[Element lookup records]

· · · ·

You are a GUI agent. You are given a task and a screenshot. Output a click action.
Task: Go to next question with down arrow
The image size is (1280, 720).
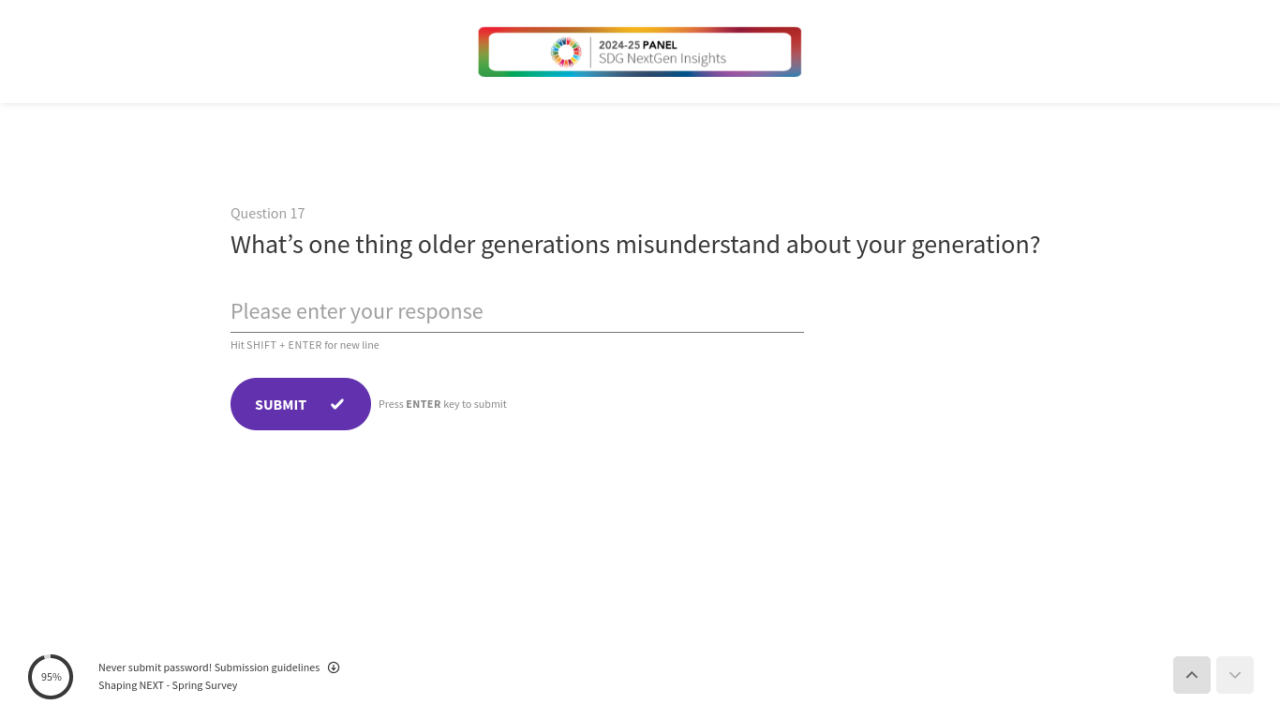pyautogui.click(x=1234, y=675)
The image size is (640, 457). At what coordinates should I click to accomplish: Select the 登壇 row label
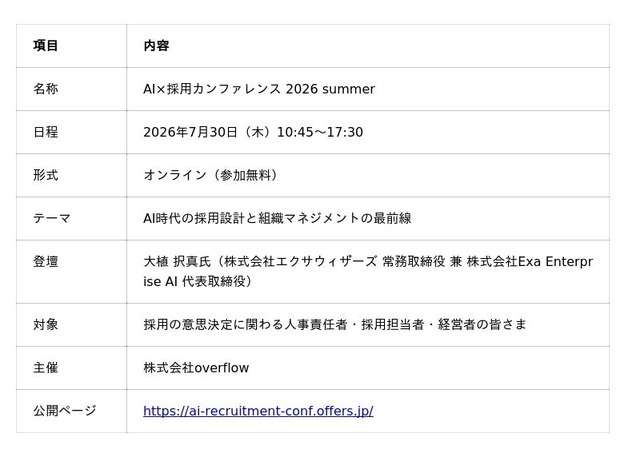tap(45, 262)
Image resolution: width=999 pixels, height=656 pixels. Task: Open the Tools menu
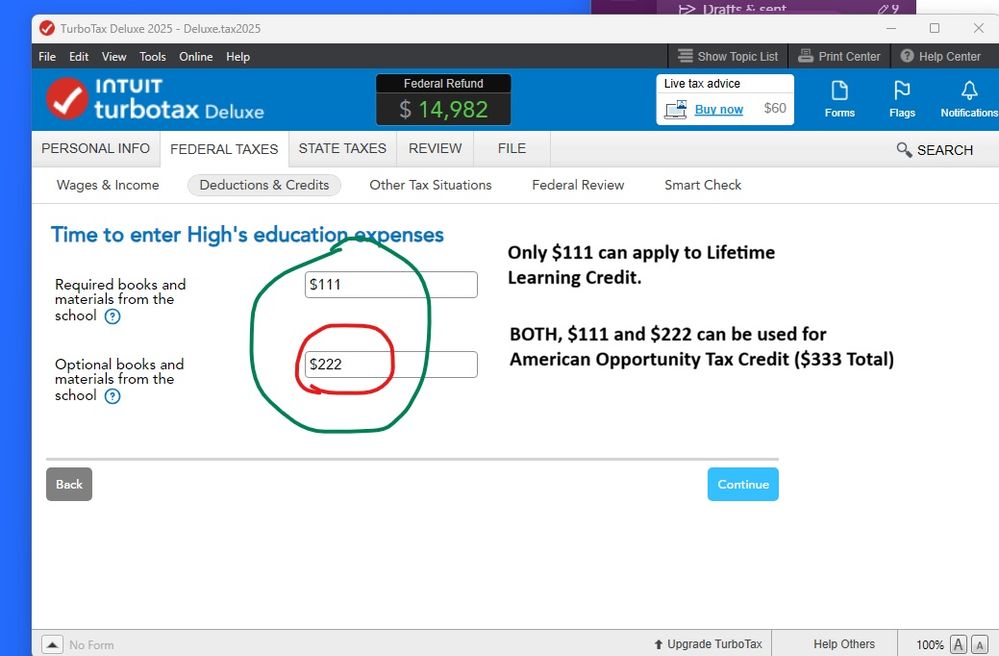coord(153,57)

· · · ·

What the task requires: Print the lines from the one containing "Image resolution: width=999" through the end of the records, both included, and leave out the pictures.

Solved problem:
Image resolution: width=999 pixels, height=656 pixels. Task: Open the Tools menu
coord(153,57)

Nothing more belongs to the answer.